The last thing that he saw was that her fingers slowed to a stop. After that, the priestess sprang up to help him lie back. It was all that she could do so suddenly, but she found enough strength to ease him down so that he didn't strike his head on the stones of the hearth.

She knelt and looked down at him smiling as she brushed a lock of his hair out of his eyes. "It is almost done, Lugalbanda," she said softly, "I have used no charms or magic, beyond taking you to a place where the talk is honest between us and there can be no lies or cautious words."

She began to trace some of his scars with her fingertips very lightly, "The gods know that it was likely the only way to get beyond the thick shell over your heart here. Certainly my mother did, or I would not have tried this with you, what she wrote for me to do in the scroll. I have always given her a good fight when she told me what to do and what must be done, but the time for that is over, and I see her wisdom differently now. I will never make the mistakes that she knew that she made in her time."

She leaned down to kiss his lips very softly, "I never thought that for one so quiet, the words of your heart would be so loud. I only thought that you were patient with me and polite. The thickness of your mighty scarred chest here hides your feelings well. I will do what I can to keep arrows and swords from adding more on top or getting through. You give me gifts in what you brought to me, but I know the greatest prize when I see it before me here."

The thought crossed her mind that the very chains that she'd spoken of could also hold two people together who hated each other, but she knew what she was and she'd make the changes in herself. For him, it was worth it to come down from her high perch since right now, she was only the high priestess to one very special warrior.

He was a warrior, but out of his hunger, she would make him into what the faith had never had, and after he became her warrior-priest, well, ...

She saw the makings of a king in him. She had to allow him the room to grow into these things.

--------------------------

He came to himself with his head down on the table. He sat up and wondered how he'd gotten from the floor by the hearth to here. She noticed that he was awake and smiled.

"Wine," she said, offering him the goblet.

"I have not had any," he said, sitting up fully and giving his head a shake.

"That is so," she grinned, "only have a little now and I will tell you what you would know."

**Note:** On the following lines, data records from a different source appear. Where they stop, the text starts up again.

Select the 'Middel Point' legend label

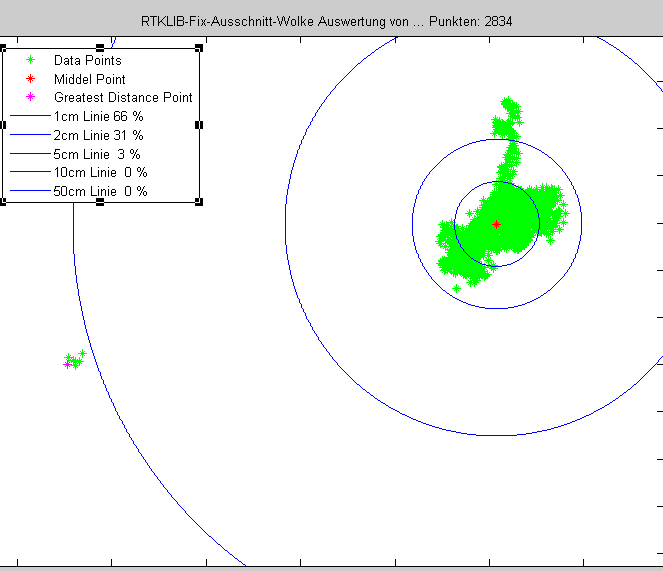89,79
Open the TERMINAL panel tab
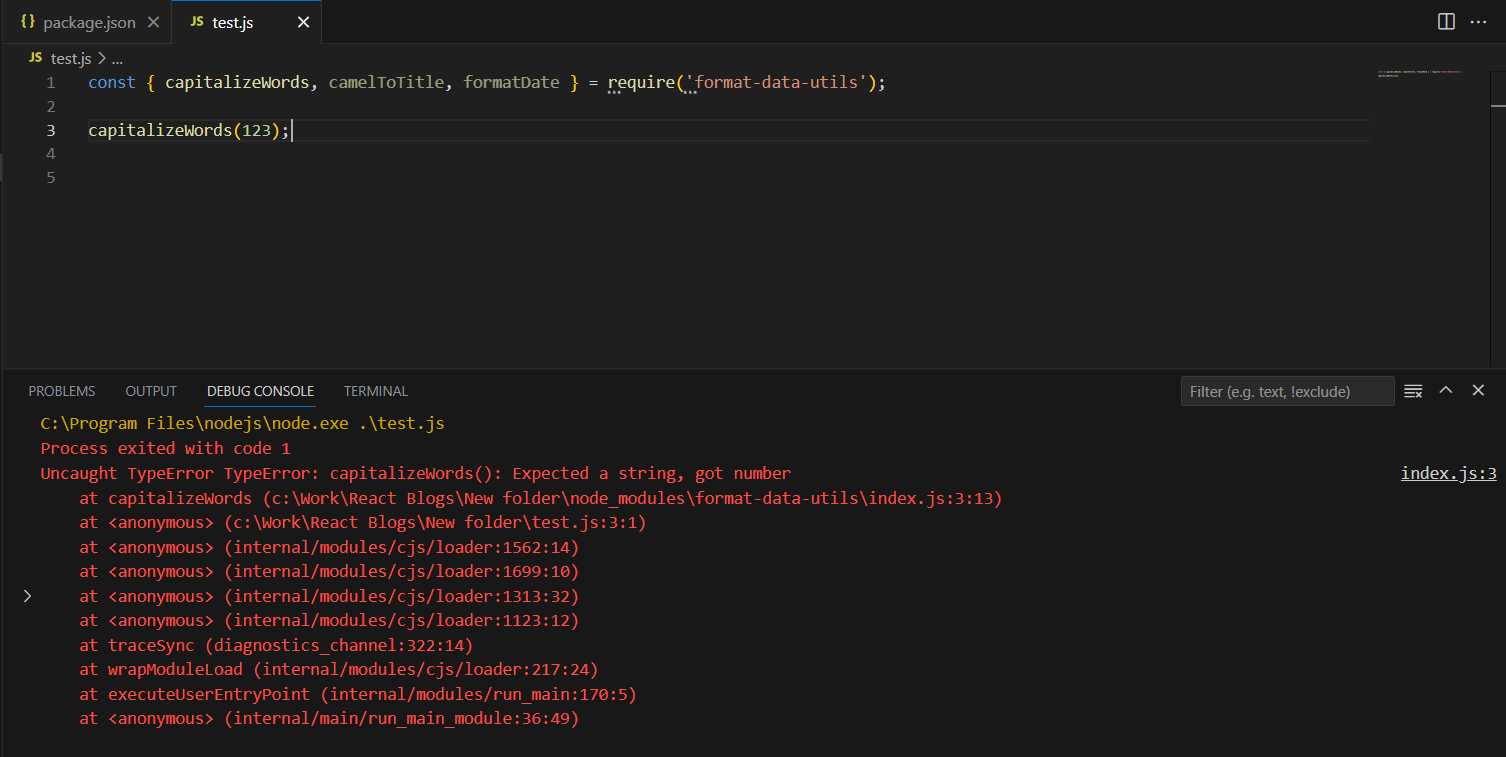Viewport: 1506px width, 757px height. pyautogui.click(x=376, y=391)
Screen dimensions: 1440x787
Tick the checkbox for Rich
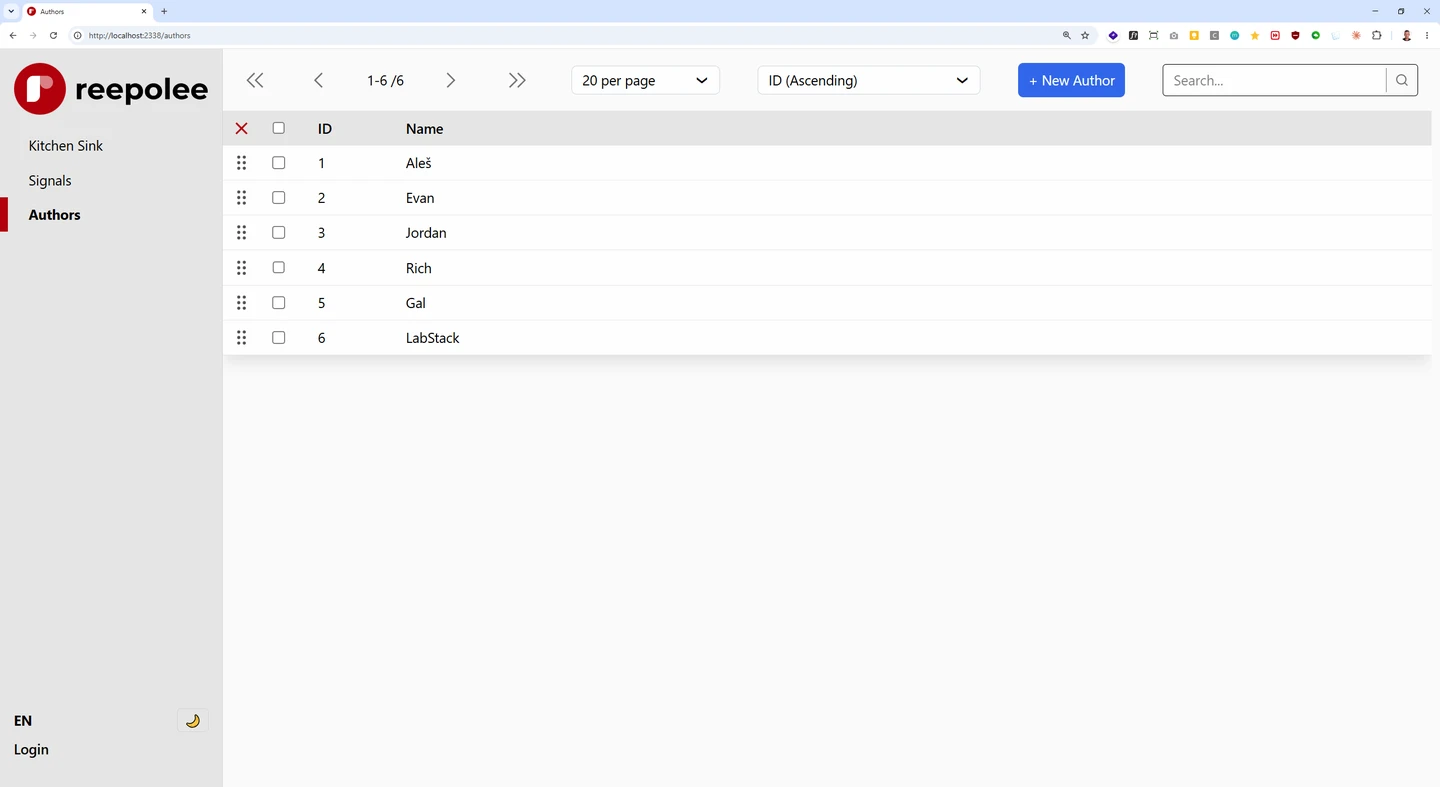278,268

He took the goblet. "How did I get..."

"We were there and now we are here," she shrugged. "Do you remember our talk inside then? You fell into the trance. It will not happen again, only the first time."

He thought about it and remembered, "Yes, but I don't think that I can remember everything."

She nodded, "It is alright, Lugalbanda, as long as you remember the feeling of the whole. Can you remember this?"

He nodded cautiously, "Nisi-ini-su, ... what I said then ..."

She chuckled as she waved her finger, "What you said then was the sound made by your large heart howling out its hope in truth, not the careful words that you would tell me now. There are no swords or blades or arrows in that place and there are none here between us. We have seen each other's hearts and so it is done, Lugalbanda – enough for us to begin when we do."

"But –"

She grinned at him, "Oh please, mighty one," she said, "please begin now to make your own hen sounds to me." She reached over, "Give me your hand."